## Written exercise
Keep only the lines of the data below that contain the word "Instruction", and copy each one. Uppercase and lowercase letters must match.

[Begin Material for the task]

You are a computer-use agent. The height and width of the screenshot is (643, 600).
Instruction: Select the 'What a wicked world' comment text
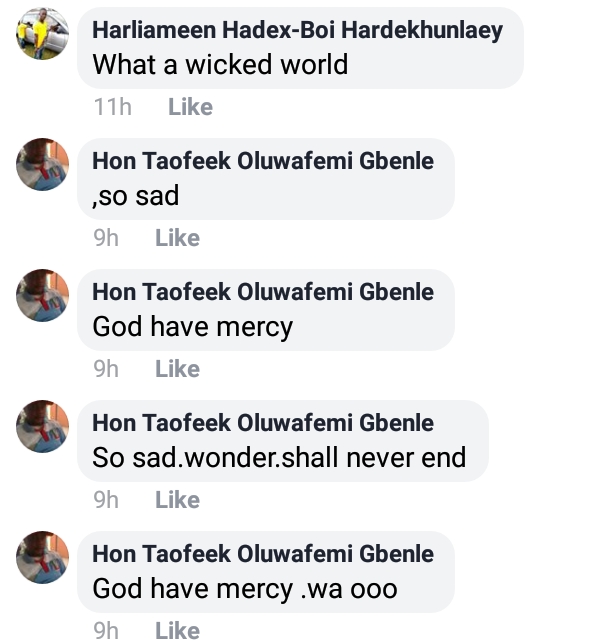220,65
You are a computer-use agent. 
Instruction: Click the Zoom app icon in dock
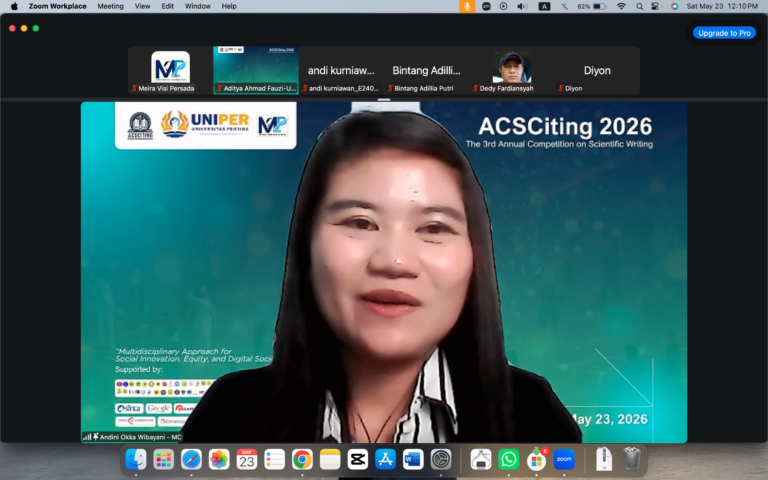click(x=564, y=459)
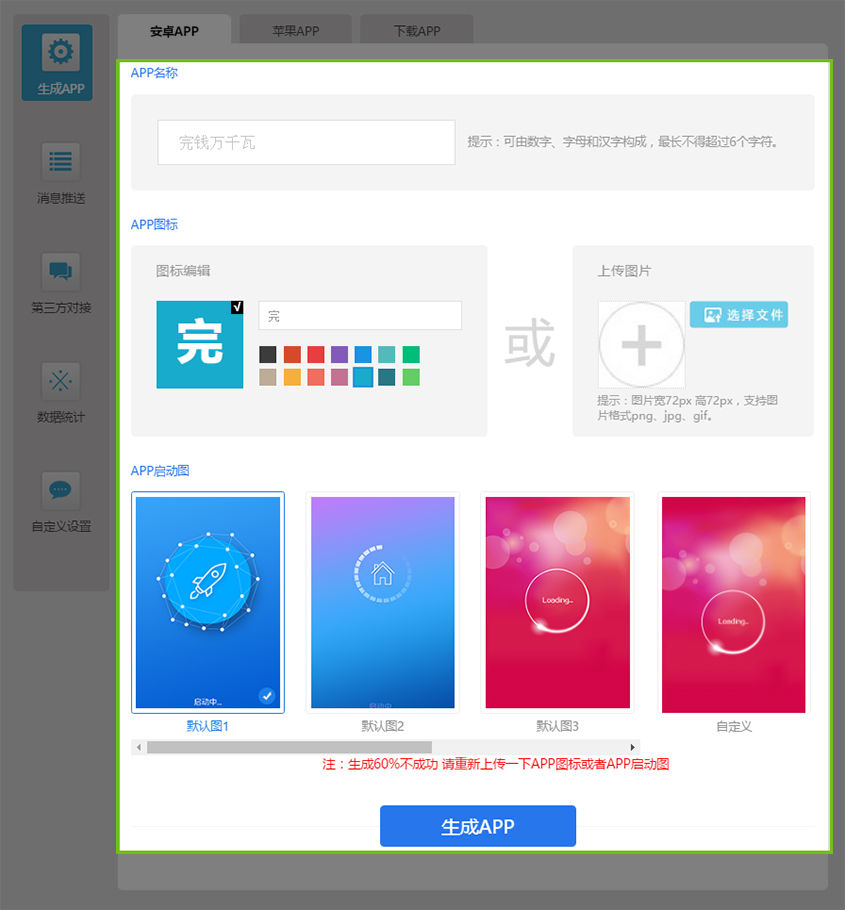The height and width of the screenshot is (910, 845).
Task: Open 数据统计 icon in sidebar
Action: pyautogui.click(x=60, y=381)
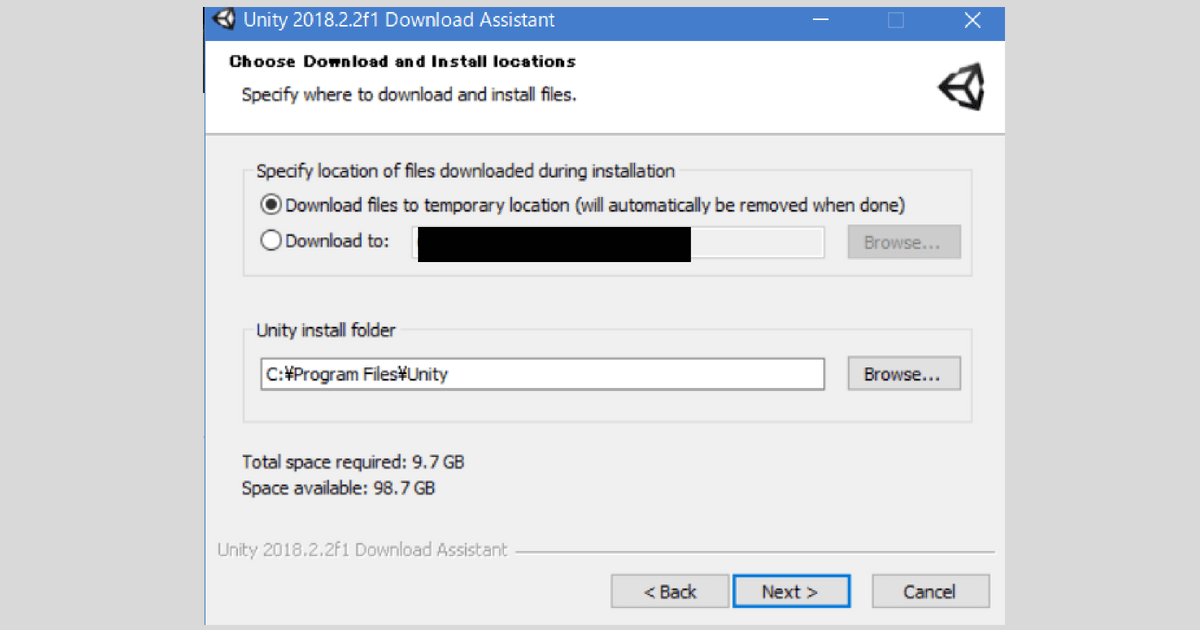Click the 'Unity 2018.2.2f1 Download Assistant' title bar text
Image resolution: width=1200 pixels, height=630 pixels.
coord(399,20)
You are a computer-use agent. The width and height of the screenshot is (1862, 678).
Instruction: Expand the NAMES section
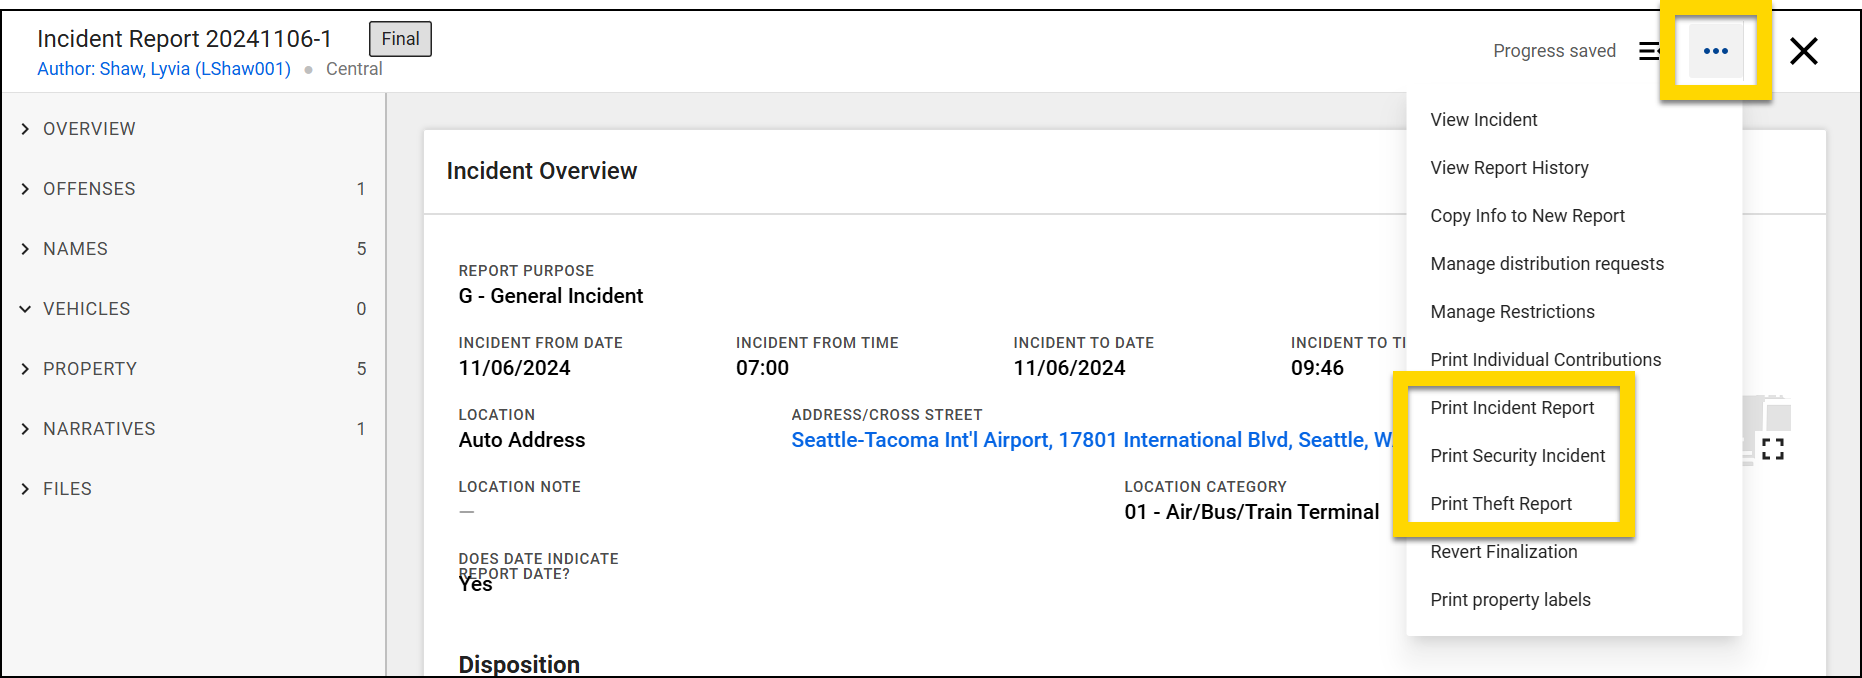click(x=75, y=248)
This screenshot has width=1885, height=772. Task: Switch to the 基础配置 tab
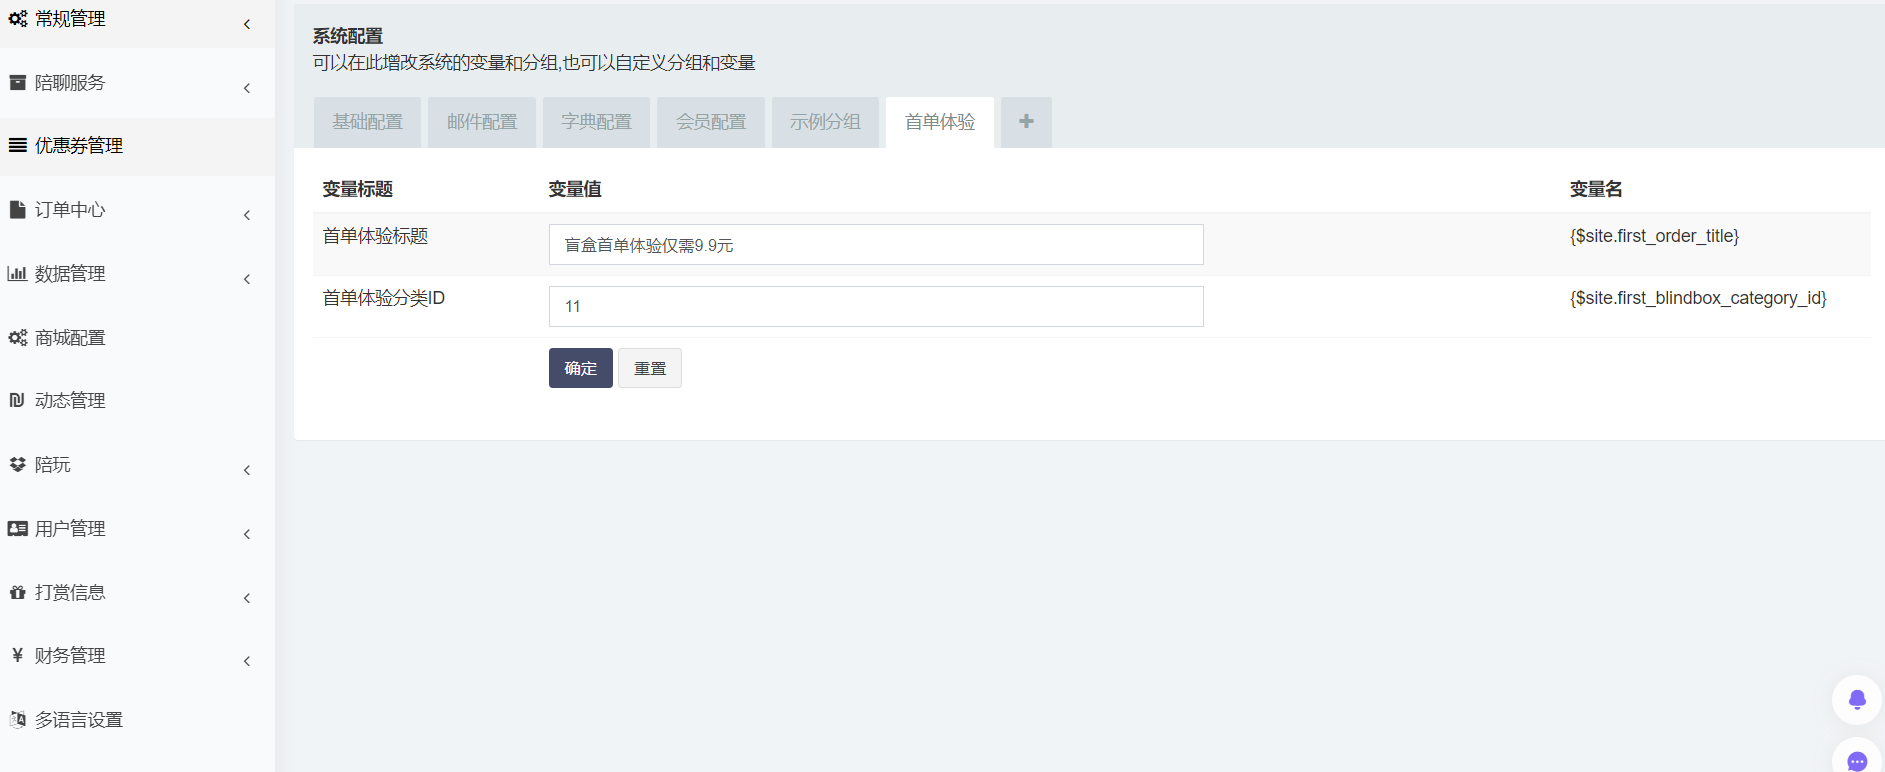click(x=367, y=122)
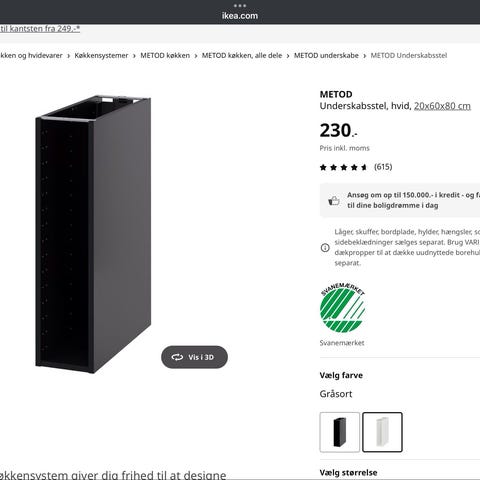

[End Material for the task]

## Output of the exercise
Instruction: Select the 'What a wicked world' comment text
Instruction: Click the Zoom app icon in dock
Instruction: Expand the NAMES section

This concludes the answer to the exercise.